Thom Browne on His Creative Process
Thom Browne is a New York based men's fashion designer. After graduating Notre Dame, Browne moved to Los Angeles to try his hand at acting. Though he landed a few commercials, he wasn't terribly successful. He realized his true calling was in fashion, and in 1997 moved to New York. His first job was as a salesman in Giorgio Armani's showroom; he moved to Club Monaco's design and merchandising departments before launching his own label in 2001.
Browne's designs are something of a throwback to a pre-business casual era: New York Magazine has described his work as evoking "a fetishized, black-and-white-movie masculinity." The Council of Fashion Designers of America awarded Browne 2006 Menswear Designer of the Year.
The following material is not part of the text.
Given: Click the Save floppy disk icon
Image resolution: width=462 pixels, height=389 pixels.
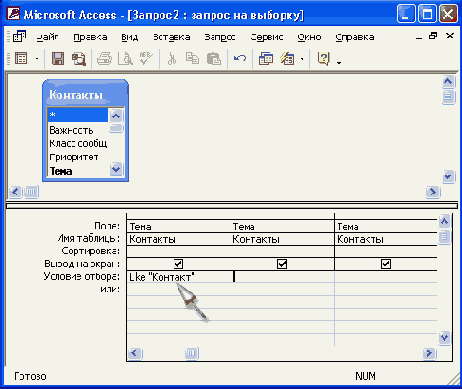Looking at the screenshot, I should click(58, 59).
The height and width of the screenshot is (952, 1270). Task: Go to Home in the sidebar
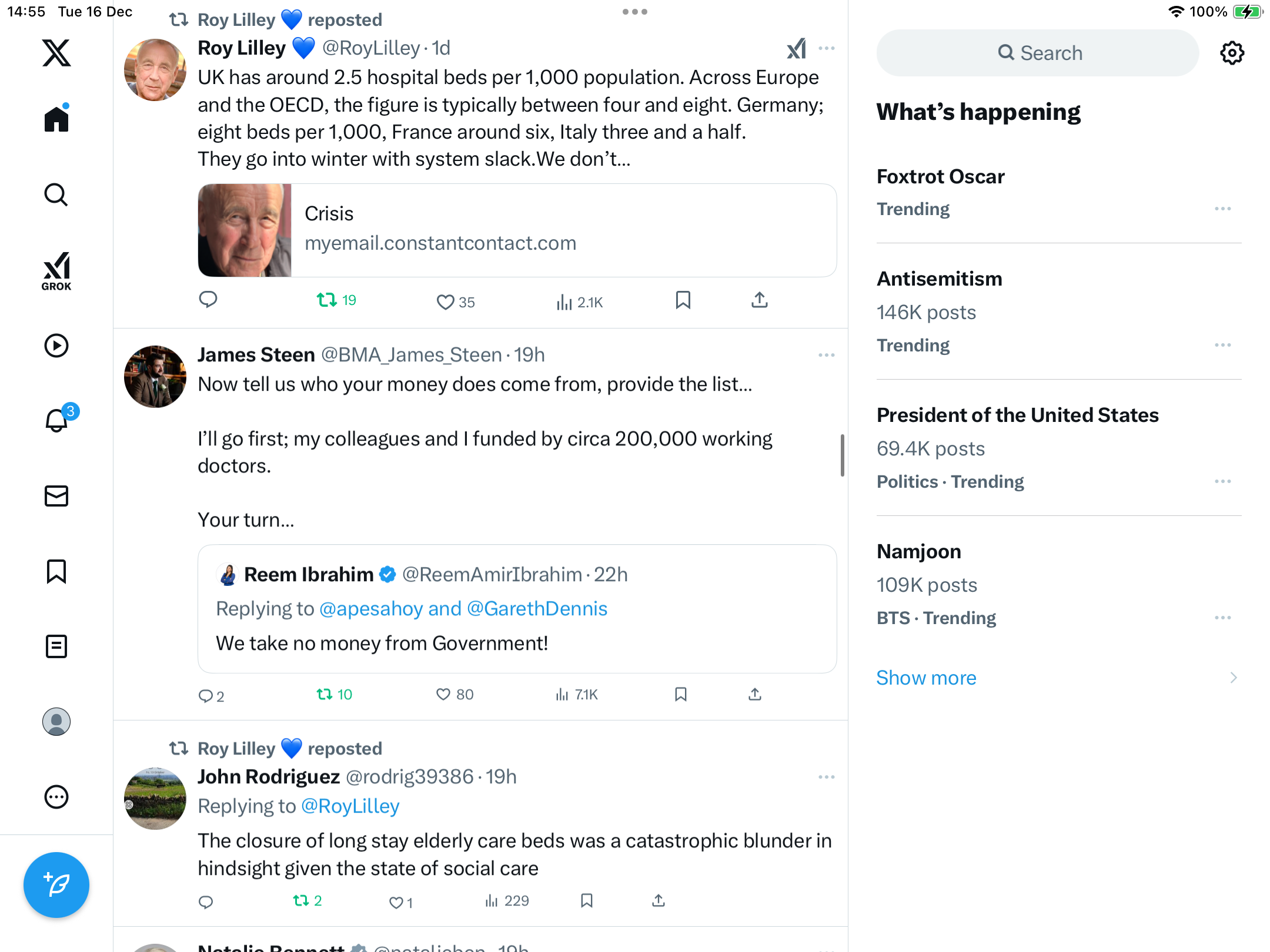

Browne designs with a very specific impression in mind: "It's a very nice, very Continental, very charming world," he says.
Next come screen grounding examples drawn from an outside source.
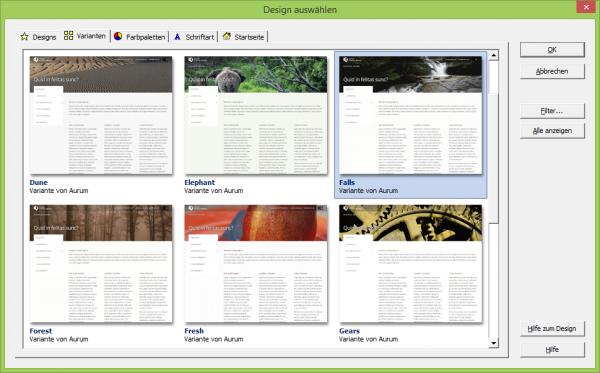
Task: Open the Farbpaletten tab
Action: pyautogui.click(x=140, y=37)
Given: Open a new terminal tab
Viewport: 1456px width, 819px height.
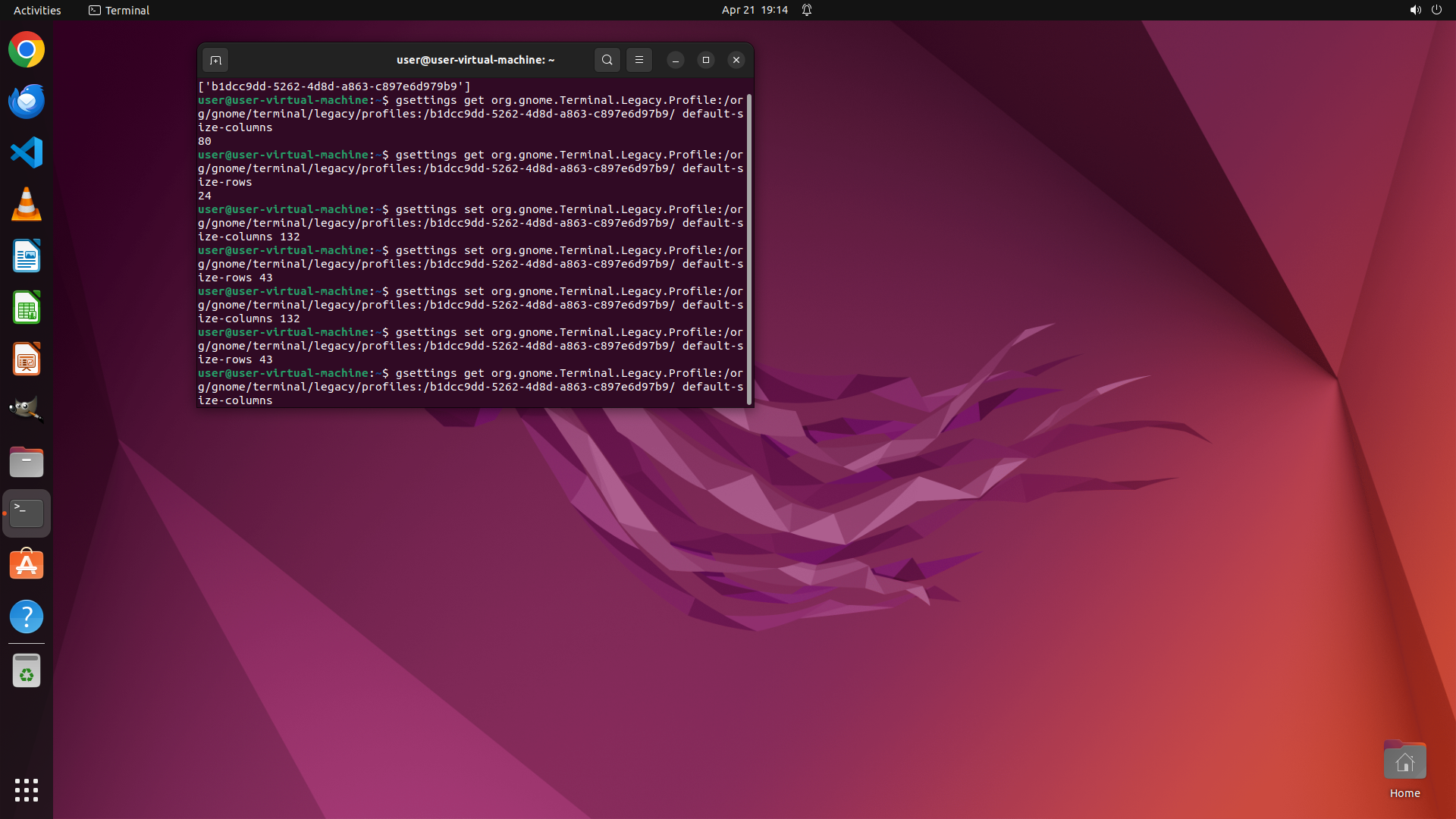Looking at the screenshot, I should [215, 60].
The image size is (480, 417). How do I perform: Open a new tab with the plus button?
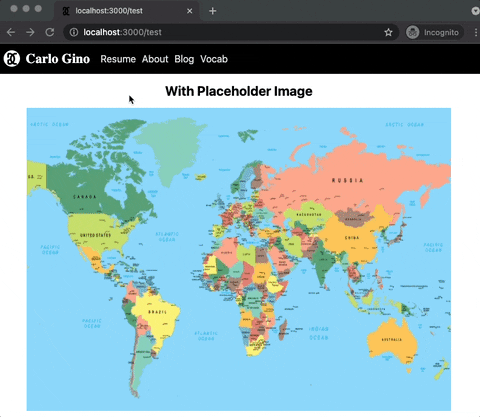pos(212,11)
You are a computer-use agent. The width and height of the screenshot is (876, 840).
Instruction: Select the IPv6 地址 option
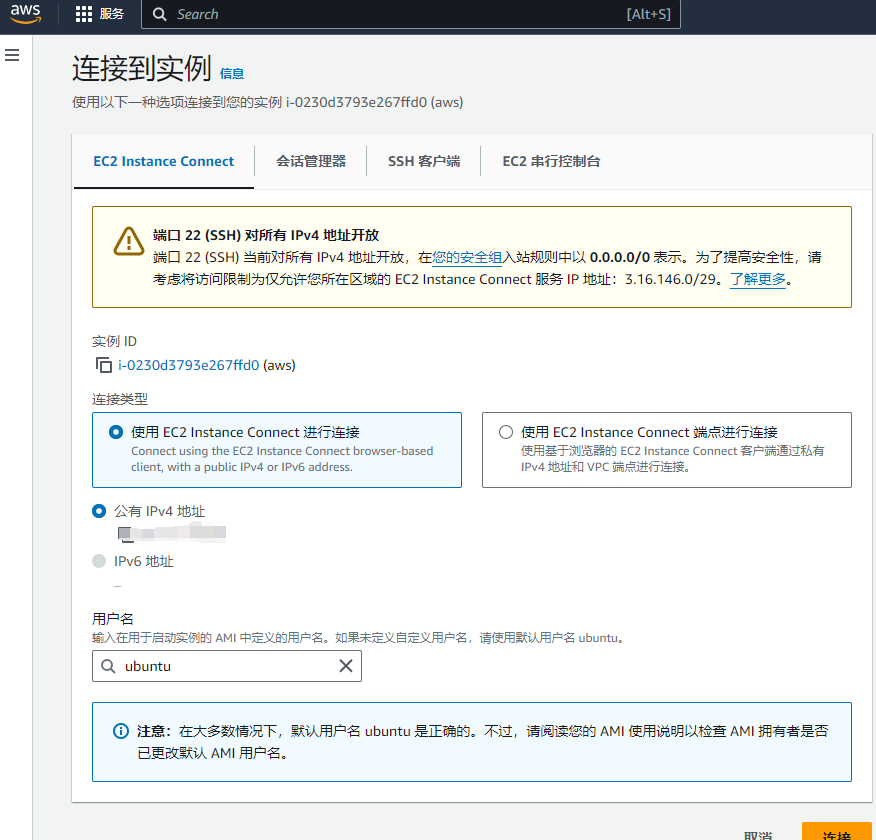(98, 561)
Question: Do you have a creative process?
Thom Browne: And it’s not the type of thing that I ever sit down and go, like, “Okay I’m gonna design now.” I watch a lot of movies. I read a lot of books. I see people out on the street, which is a huge inspiration for me. And also I . . . You know sometimes I just lie on my bed and close my eyes and just think of crazy ideas that could become something interesting. Or . . . or even looking at old women’s couture designers and seeing how you can twist that in a way to make it interesting and look masculine for a guy. You know so there’s so many different ways, but I’m not typical in a way of, like, tearing things out of magazines and, like, putting things on boards and the . . . And I do challenge all my designers that work for me too like . . . I never want them to look in magazines. I don’t wanna see inspiration boards, because in a way I never like people to get too locked into seeing something right in front of them. If you . . . I always find like if you see something that’s inspiring, you should look at it and then almost immediately look away. Because the one thing that is the most important to you, you will remember. And then the rest of it will become yours because . . . because you won’t remember the whole thing. And I think too many . . . especially these days, I think too much of what designers do in a lot of fashion is literal translations of what has been done in the past. And in a way it’s great. I mean people can wear it, but it’s not that interesting. And I . . . I . . . I would never wanna fall into that kind of trap.